OP-JED
OPINIONS ON JEWISH EDUCATION
The Closing of the One-Year-Program Mind
"Hashem is SO cool....you know, He's, like, my best friend." So exclaimed Ariella (real person, fake name) in November, not long into her post-high school year of study in Israel.
Ariella had been the pride and joy of her high-school administration. She is smart and well-spoken, attractive and cool. She considers her Limudei Kodesh seriously - as a matter of schooling and as a guiding force for how she wants to live. A year in Israel after high school graduation is as natural to her academic journey as the B.A. that follows it. Her only question was which of several institutions would suit her best.
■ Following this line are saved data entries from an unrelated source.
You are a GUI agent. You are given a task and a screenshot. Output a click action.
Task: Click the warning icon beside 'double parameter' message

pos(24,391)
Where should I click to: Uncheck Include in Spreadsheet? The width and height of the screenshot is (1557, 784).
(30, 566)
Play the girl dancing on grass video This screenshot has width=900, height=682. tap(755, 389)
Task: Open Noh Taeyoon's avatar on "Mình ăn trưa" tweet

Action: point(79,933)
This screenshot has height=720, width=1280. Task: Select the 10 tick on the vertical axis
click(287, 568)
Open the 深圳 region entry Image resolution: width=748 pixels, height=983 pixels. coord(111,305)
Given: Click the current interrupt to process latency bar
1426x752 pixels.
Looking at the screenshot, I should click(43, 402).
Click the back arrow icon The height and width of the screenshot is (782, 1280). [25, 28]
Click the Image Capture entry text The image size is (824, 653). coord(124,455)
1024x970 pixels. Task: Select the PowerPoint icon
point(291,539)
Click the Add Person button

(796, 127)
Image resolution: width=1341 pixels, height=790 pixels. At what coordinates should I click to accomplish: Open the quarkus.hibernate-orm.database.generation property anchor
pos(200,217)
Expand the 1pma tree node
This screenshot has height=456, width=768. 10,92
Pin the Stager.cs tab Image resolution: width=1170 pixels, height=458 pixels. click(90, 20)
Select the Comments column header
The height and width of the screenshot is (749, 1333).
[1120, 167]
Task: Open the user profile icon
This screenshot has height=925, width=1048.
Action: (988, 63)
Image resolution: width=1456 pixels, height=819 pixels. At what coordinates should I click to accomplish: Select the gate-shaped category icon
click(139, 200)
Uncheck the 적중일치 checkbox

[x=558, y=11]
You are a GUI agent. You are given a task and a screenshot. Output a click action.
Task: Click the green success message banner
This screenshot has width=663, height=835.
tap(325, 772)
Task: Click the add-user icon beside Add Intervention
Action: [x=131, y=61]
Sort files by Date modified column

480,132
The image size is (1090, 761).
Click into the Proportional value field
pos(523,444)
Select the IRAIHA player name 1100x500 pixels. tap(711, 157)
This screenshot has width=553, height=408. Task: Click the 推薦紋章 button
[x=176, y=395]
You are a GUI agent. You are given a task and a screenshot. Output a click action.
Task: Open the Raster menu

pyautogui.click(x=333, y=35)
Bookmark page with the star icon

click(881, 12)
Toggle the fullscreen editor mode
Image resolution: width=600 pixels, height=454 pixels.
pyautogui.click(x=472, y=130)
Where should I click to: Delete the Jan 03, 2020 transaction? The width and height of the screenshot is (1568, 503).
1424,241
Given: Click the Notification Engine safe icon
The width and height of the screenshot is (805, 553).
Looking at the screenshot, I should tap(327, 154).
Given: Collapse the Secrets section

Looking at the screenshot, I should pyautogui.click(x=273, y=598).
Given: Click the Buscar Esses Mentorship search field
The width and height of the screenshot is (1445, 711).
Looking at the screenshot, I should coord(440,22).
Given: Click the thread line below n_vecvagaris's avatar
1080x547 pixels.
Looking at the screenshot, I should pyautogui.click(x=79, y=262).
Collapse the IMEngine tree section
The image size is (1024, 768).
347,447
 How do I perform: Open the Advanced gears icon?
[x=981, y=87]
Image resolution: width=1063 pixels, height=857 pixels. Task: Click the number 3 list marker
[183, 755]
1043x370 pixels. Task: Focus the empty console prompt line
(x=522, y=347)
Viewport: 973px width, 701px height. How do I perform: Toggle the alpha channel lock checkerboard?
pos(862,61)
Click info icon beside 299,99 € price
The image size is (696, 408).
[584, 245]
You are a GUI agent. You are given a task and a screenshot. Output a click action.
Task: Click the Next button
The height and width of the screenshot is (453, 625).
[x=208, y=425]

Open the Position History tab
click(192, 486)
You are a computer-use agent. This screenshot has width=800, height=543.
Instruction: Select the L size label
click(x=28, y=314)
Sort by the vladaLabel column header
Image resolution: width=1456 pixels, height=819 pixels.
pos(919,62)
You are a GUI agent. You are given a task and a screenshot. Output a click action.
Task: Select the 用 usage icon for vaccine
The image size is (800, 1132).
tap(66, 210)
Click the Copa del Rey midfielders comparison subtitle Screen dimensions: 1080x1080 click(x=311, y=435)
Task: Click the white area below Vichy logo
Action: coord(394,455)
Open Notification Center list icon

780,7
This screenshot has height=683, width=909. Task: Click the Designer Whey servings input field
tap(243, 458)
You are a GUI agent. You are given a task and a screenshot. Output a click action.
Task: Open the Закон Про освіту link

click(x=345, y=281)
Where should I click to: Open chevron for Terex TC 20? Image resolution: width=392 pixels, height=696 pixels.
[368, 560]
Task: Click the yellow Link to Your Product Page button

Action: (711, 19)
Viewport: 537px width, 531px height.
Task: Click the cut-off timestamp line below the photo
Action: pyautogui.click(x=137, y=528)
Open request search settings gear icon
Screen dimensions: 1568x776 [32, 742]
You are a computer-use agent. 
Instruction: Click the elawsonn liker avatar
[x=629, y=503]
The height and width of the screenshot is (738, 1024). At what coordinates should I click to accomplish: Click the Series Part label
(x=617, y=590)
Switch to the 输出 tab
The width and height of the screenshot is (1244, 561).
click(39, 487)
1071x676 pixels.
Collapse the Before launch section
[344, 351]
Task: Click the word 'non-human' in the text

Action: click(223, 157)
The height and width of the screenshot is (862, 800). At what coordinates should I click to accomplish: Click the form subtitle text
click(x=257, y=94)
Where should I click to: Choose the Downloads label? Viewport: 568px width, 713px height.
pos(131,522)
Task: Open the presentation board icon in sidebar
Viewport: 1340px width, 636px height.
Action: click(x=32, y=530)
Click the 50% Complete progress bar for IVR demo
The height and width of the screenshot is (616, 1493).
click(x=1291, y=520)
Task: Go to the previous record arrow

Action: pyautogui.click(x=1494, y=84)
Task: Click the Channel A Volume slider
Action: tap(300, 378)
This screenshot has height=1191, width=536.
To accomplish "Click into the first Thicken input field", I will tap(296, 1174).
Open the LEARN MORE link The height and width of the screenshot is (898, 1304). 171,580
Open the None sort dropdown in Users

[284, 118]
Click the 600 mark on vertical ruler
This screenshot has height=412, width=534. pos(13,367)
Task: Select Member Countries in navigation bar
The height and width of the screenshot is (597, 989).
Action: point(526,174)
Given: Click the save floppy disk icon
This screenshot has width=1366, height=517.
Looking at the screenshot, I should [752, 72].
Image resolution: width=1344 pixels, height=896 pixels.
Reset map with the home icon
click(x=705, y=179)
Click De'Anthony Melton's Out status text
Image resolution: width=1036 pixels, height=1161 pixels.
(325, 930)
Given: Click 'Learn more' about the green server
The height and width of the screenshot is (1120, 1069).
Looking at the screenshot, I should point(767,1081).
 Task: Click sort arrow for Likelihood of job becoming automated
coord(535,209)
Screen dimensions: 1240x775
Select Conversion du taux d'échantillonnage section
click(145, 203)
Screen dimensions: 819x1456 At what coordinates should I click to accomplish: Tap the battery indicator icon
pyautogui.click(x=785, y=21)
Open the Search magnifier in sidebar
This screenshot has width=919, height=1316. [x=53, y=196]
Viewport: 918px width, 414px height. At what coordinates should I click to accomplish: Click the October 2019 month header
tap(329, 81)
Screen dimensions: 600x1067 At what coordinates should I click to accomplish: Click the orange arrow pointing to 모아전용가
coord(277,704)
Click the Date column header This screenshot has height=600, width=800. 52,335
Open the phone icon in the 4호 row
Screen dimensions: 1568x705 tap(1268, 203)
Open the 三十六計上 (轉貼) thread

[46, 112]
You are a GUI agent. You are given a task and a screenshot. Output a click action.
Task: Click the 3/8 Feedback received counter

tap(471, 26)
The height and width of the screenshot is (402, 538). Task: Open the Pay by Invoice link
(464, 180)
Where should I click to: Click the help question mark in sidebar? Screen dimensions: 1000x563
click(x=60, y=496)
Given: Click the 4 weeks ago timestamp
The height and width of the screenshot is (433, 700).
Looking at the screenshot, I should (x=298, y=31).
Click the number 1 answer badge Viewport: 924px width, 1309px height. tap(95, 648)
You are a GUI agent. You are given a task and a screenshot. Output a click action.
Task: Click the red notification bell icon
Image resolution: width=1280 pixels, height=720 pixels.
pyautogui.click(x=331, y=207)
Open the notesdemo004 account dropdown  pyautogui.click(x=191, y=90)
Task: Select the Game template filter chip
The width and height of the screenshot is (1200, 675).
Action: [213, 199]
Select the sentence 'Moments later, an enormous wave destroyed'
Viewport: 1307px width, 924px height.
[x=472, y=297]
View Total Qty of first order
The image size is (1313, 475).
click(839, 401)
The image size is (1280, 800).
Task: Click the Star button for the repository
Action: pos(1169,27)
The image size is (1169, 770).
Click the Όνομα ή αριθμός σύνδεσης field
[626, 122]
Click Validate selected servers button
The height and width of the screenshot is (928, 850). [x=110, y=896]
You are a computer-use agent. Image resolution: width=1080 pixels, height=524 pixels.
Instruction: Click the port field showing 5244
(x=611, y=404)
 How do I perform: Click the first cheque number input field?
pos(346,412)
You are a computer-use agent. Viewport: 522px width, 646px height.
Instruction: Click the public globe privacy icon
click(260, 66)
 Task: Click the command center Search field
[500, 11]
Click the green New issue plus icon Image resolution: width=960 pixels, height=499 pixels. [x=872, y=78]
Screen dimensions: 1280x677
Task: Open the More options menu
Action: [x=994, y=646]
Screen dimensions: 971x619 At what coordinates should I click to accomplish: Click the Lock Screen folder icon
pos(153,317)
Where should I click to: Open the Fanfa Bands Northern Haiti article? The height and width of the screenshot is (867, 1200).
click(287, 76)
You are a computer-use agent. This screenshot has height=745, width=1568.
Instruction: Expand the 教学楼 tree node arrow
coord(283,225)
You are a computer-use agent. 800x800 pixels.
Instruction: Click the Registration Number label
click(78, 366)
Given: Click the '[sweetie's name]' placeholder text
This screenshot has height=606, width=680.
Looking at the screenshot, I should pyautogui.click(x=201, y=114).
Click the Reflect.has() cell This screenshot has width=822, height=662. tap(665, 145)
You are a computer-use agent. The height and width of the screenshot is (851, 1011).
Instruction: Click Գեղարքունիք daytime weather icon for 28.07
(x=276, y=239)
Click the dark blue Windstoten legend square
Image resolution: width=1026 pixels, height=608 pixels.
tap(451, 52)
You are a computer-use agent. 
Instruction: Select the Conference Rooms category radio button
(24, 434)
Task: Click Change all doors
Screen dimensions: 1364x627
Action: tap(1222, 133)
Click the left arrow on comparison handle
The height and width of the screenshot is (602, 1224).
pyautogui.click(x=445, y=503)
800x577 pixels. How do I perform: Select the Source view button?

Remarkably, however, Ariella is hard-pressed to articulate why she has traveled six-thousand miles for a year of yeshiva study. "It's what you do...it's what everyone does." Unlike some of her classmates, she needed no push by her high school administration. And, yes, she's thrilled to be in Israel - "It's fabulous! So many great tiyulim, and the girls are great and the teachers are great." But she has no conscious personal goals, which makes it unlikely that she will attain them. The year in Israel has been transformed from a year of intensive Torah education to a "gap year" of entertainment, diminished responsibilities, and personal release from some of the academic pressures of high school (where grades really matter).
There are two sides to the gap-year coin. The first, good side, is that many more people are coming. But the second, bad side, involves a watering down of the learning and the seriousness of the endeavor. The coming paragraphs will focus on this downside, though I admit that it is probably not easy to improve things.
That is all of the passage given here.